US natural gas inventories
On Thursday, October 15, 2015, the EIA (U.S. Energy Information Administration) published its weekly update on natural gas for the week ended October 9. The report showed that US natural gas inventories in storage had increased by 100 Bcf (billion cubic feet), causing inventories to rise to 3,733 Bcf that week. This was more than analyst expectations of a 92 Bcf increase.
What this means for investors
When inventories rise more than market expectations, it’s usually bearish news for natural gas prices, because it means that either demand was less than expected or supply was more than expected.
Natural gas prices settled ~2.6% lower at $2.45 per MMBtu (million British thermal units), on October 15, 2015, compared to the previous day’s close. In the next part of this series, we’ll take a more detailed look at the price movements of the week ended October 15.

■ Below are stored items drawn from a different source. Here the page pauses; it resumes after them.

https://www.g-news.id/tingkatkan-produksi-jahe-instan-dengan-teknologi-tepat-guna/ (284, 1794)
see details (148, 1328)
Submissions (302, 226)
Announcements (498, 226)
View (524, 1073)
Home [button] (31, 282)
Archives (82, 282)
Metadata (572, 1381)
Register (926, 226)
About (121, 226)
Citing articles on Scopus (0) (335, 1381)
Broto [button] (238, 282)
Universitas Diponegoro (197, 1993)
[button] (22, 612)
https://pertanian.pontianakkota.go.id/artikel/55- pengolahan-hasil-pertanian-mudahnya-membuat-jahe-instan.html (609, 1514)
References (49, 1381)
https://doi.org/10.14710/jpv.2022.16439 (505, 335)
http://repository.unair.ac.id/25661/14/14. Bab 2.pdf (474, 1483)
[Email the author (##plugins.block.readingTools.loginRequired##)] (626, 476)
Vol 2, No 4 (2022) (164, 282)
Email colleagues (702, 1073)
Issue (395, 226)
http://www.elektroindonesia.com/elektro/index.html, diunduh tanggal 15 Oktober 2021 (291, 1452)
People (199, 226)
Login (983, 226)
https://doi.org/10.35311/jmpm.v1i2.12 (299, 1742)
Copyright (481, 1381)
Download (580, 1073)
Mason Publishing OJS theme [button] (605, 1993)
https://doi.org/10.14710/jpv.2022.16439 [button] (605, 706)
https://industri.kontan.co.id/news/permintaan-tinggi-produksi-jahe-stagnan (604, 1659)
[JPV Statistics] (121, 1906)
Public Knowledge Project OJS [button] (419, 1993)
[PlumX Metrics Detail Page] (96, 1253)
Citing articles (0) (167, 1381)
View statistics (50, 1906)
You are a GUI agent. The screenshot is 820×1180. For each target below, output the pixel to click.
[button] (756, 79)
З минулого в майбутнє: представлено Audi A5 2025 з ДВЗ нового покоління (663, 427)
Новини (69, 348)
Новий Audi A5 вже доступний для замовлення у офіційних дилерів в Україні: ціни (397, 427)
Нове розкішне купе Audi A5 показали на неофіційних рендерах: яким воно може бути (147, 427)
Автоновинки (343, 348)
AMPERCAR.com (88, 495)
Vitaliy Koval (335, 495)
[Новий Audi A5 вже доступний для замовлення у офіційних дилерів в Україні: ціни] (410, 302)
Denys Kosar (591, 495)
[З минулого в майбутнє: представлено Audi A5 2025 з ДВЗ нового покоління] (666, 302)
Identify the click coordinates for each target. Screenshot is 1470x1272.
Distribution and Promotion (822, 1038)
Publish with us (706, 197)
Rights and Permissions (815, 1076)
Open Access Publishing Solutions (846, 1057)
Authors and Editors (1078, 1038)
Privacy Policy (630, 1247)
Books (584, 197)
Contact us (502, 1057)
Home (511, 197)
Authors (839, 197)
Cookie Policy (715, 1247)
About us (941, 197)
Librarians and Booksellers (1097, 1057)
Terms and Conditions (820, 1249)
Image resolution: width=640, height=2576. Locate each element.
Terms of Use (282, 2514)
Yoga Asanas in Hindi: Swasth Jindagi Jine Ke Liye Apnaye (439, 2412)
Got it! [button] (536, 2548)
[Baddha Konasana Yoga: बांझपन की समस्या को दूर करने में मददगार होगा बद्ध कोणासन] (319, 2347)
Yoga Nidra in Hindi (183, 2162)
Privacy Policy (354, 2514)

Lower natural gas prices mean lower revenues for natural gas producers such as Chesapeake Energy (CHK), Range Resources (RRC), QEP Resources (QEP), and Cabot Oil & Gas (COG). These companies earn less money when natural gas prices fall and more money when prices rise. These companies combined make up ~2% of the Vanguard Energy ETF (VDE).
Lower natural gas prices may also negatively affect MLPs such as Oneok Partners (OKS) and dissuade producers from producing more natural gas, which would result in lower volumes for the MLPs to transport.
The 100 Bcf net injection in the week ended October 9, 2015, compares to a net injection of 96 Bcf in the corresponding week last year and a five-year average net injection of 87 Bcf.
According to the EIA, from the week ended April 3, 2015, the beginning of the injection season, through the week ended October 9, 2015, net injections totaled 2,272 Bcf. In comparison, 2,453 Bcf were injected in the corresponding 28 weeks last year. The five-year average injection for the corresponding 28 weeks is 1,914 Bcf.
After the 100 Bcf increase in the week ended October 9, 2015, natural gas inventories were ~13.6% higher than last year’s levels and 4.7% higher than the five-year average. Inventories have been outpacing the five-year average since the week ended May 29, 2015. This is bearish for natural gas prices.
The EIA’s October STEO (Short-Term Energy Outlook) report released on October 6, 2015, forecasts that inventories will total 3,956 Bcf at the end of the injection season in October. According to the EIA, this would be the highest-recorded end-of-October inventory level.